[Data entries]
*** Block opens ***

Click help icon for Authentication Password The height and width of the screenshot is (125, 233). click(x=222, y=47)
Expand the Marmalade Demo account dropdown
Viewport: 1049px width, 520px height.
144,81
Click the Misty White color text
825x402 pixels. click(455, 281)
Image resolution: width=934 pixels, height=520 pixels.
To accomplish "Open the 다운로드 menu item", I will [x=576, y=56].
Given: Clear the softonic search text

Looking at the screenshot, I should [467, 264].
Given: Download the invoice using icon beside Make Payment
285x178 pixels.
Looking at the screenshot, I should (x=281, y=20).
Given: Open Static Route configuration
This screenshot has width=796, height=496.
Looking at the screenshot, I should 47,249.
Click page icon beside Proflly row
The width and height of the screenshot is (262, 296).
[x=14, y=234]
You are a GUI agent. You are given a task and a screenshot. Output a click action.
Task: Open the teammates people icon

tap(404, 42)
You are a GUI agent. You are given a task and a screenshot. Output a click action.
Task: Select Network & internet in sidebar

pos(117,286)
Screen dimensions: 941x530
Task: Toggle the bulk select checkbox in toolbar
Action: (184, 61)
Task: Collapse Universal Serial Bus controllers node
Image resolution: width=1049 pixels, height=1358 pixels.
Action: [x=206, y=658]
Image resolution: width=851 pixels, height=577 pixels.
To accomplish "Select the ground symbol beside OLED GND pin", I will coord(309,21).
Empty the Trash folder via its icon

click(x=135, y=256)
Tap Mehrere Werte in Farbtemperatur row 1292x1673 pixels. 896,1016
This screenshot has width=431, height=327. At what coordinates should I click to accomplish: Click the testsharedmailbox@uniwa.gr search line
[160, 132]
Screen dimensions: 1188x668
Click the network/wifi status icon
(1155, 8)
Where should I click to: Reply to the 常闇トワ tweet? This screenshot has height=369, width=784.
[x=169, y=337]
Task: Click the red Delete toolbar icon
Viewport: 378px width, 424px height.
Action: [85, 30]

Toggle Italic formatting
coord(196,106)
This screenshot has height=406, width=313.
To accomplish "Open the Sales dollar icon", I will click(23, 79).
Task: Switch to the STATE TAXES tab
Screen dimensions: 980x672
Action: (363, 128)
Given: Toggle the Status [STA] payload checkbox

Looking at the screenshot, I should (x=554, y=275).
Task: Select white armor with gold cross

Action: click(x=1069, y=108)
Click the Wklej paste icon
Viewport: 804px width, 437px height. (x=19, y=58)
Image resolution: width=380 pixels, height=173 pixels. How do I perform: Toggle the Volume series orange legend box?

*** Block closes ***

## Instructions for the task
Every line from the one that has "This screenshot has height=406, width=313." down to the last line above must be written out exactly, with both ends included and nothing else.

## Answer space
This screenshot has height=406, width=313.
To accomplish "Open the Sales dollar icon", I will click(23, 79).
Task: Switch to the STATE TAXES tab
Screen dimensions: 980x672
Action: (363, 128)
Given: Toggle the Status [STA] payload checkbox

Looking at the screenshot, I should (x=554, y=275).
Task: Select white armor with gold cross

Action: click(x=1069, y=108)
Click the Wklej paste icon
Viewport: 804px width, 437px height. (x=19, y=58)
Image resolution: width=380 pixels, height=173 pixels. How do I perform: Toggle the Volume series orange legend box?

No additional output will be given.